Exercises to complete:
1. In the description of the 1992 Lancia Delta Integrale, rewrite the passage starting with "We are pleased" and going on through "participant or back-road-rocket.", changing "monster" to "beast".
2. Find every line of the rows below that contains the string "coordinates" with matching case, and copy each such line in full.

— START Selected excerpt —

We are pleased to offer 1992 Lancia Delta Integrale EVO 1, Group A Tribute s/n 557274, an impressively user-friendly, road-going, yet race-prepared monster of a car pushing out 407bhp at the wheels with 400ft/lbs of torque, thanks to a 26 PSI max boost, built at a cost of over £100,000 (then $160,0000 USD) for hard-parts alone, using all the best Integrale race part and engine specialists. While the performance is staggering when on boost, at lower RPM (and off boost) it’s as tractable as it is a blast to drive, making it the perfect dual-purpose, road-going Cars & Coffee participant or back-road-rocket.

The project was started by Dave Harper in 2004 with a damage free and rust free donor car, which began a no-budget, obsessive-compulsive, four-year, photo documented project. The tub was stripped to bare metal, rust proofed, seam welded, Abarth-design strengthening plates for multiple stress areas were added, the inner rocker panels were reinforced, a full twenty-three point Sparco roll cage, a tubular front upper cross member and an aluminum rear firewall were all added. The completed tub was then primered and painted in white.

Ongoing body updates included lightweight, flared and vented Carbon Kevlar front fenders, widened and modified front and rear bumpers, a Carbon Kevlar roof spoiler and Group A carbon fiber mirrors. Vented inner fenders allowed cool air into the engine bay and hot air was given an escape out. All four doors, the hood, the rocker-sill panels and tailgate were all replaced with light weight fiberglass pieces. FIA-approved Lexan side and rear windows, with very high quality sliders, were given a bronze tint and installed.

The interior was stripped and fitted with an Alcantara covered dashboard and inner door panels, a Carbon Kevlar inner roof vent and a Group A floor plate and navigator’s footrest were added. Twin Sparco EVO bucket seats and twin Sabelt six-point safety harnesses were installed, using steel seat rails and Sparco alloy seat mounting brackets. FIA-approved padding was added to the roll cage. Two plumbed-in, FIA-specification fire extinguisher systems and one hand-held fire extinguisher were also added. Performance feedback info is sent to the driver and co-driver via an AIM Motorsport MXL data logger, Abarth 80mm boost gauge, Stack oil pressure Gauge and a Carbon Kevlar dashboard and navigator panel. Additional interior equipment includes heat shielding, air horns and a map reading light for the navigator. It has, in other words, everything you need and nothing you don’t.

— END Selected excerpt —
— START The data —

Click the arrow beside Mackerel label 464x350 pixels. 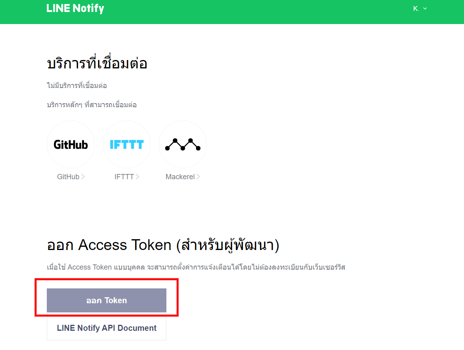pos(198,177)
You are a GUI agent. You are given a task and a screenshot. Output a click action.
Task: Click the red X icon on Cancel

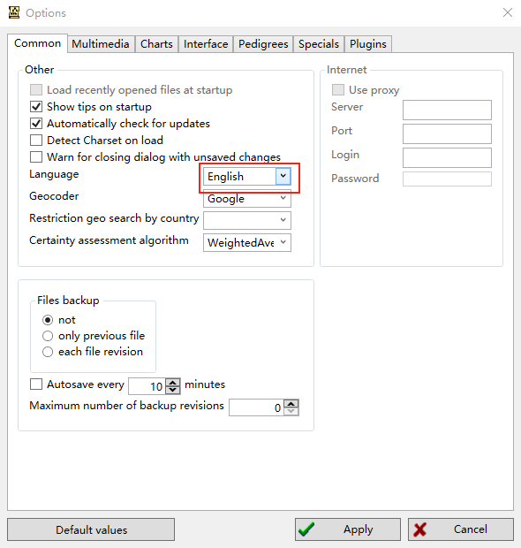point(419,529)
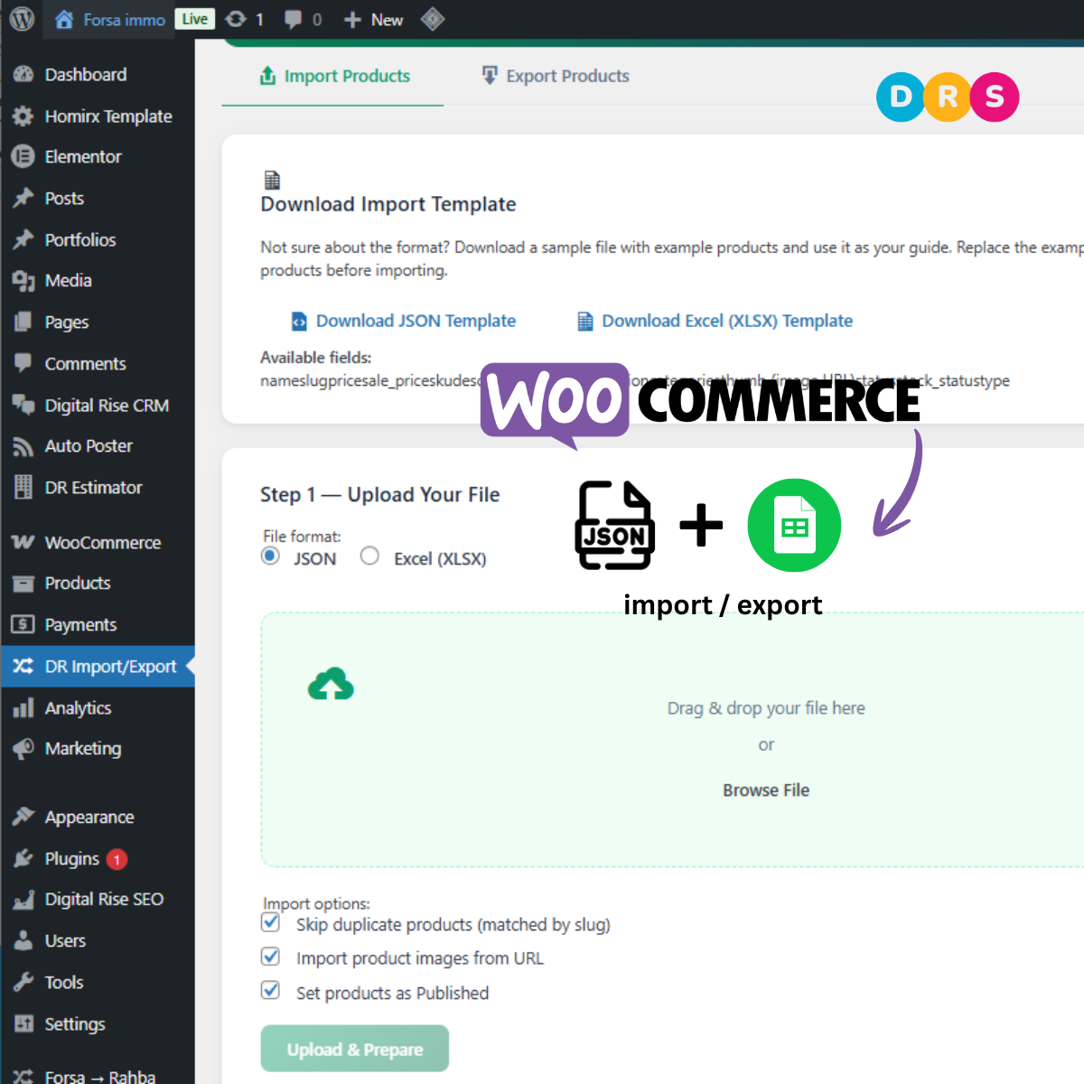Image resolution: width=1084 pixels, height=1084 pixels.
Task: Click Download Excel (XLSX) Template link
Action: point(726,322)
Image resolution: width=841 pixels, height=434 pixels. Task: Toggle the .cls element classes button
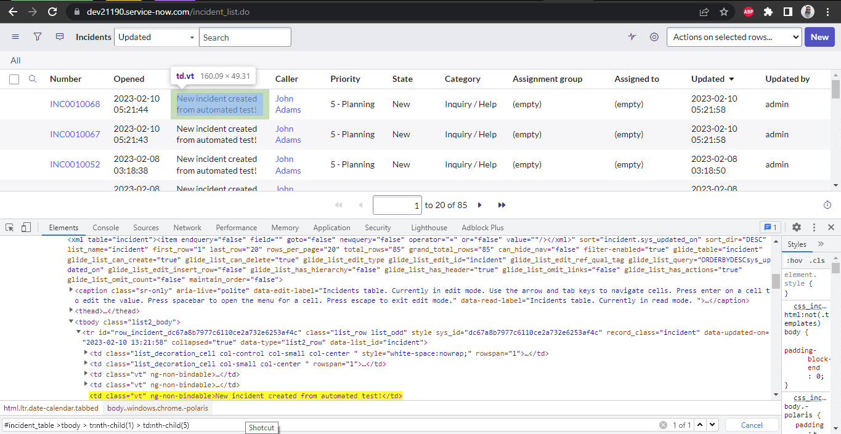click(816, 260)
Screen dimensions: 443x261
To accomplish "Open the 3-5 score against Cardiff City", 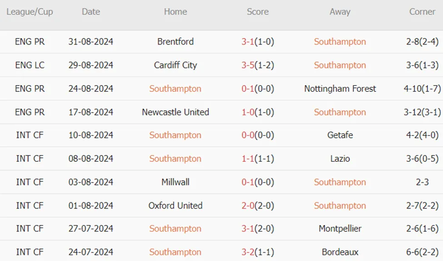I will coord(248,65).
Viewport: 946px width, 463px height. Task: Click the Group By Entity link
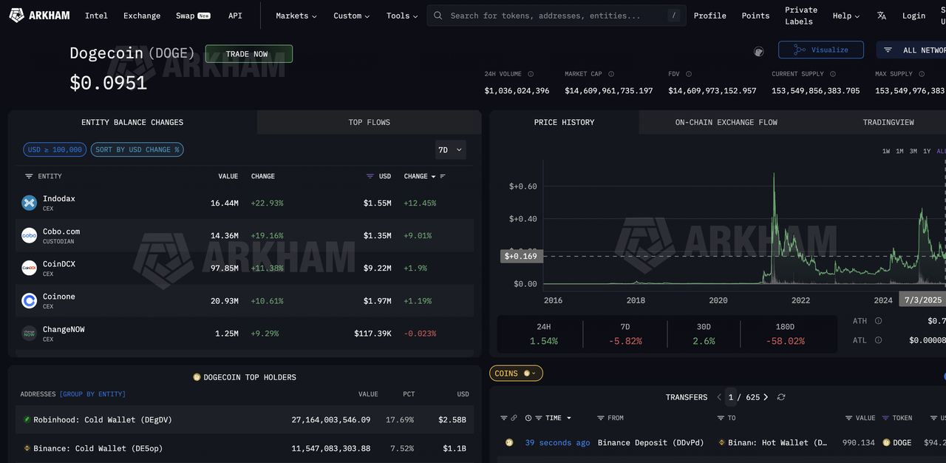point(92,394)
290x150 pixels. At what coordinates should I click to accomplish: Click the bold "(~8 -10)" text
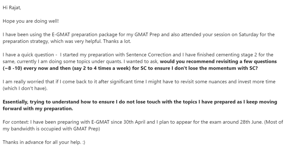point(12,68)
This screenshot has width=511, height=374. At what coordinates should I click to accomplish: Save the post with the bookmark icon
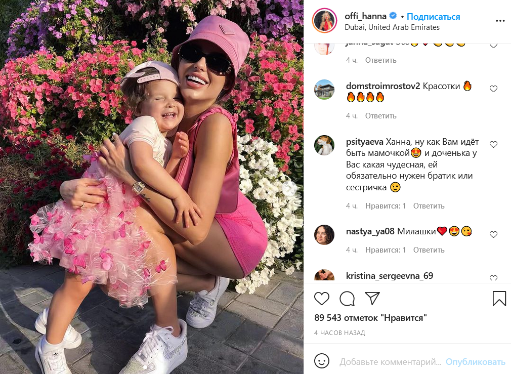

— END The data —

Worked solutions:
1.
We are pleased to offer 1992 Lancia Delta Integrale EVO 1, Group A Tribute s/n 557274, an impressively user-friendly, road-going, yet race-prepared beast of a car pushing out 407bhp at the wheels with 400ft/lbs of torque, thanks to a 26 PSI max boost, built at a cost of over £100,000 (then $160,0000 USD) for hard-parts alone, using all the best Integrale race part and engine specialists. While the performance is staggering when on boost, at lower RPM (and off boost) it’s as tractable as it is a blast to drive, making it the perfect dual-purpose, road-going Cars & Coffee participant or back-road-rocket.

2.
290x150 pixels. At what coordinates should I click to accomplish: Click the bold "(~8 -10)" text
This screenshot has width=511, height=374. At what coordinates should I click to accomplish: Save the post with the bookmark icon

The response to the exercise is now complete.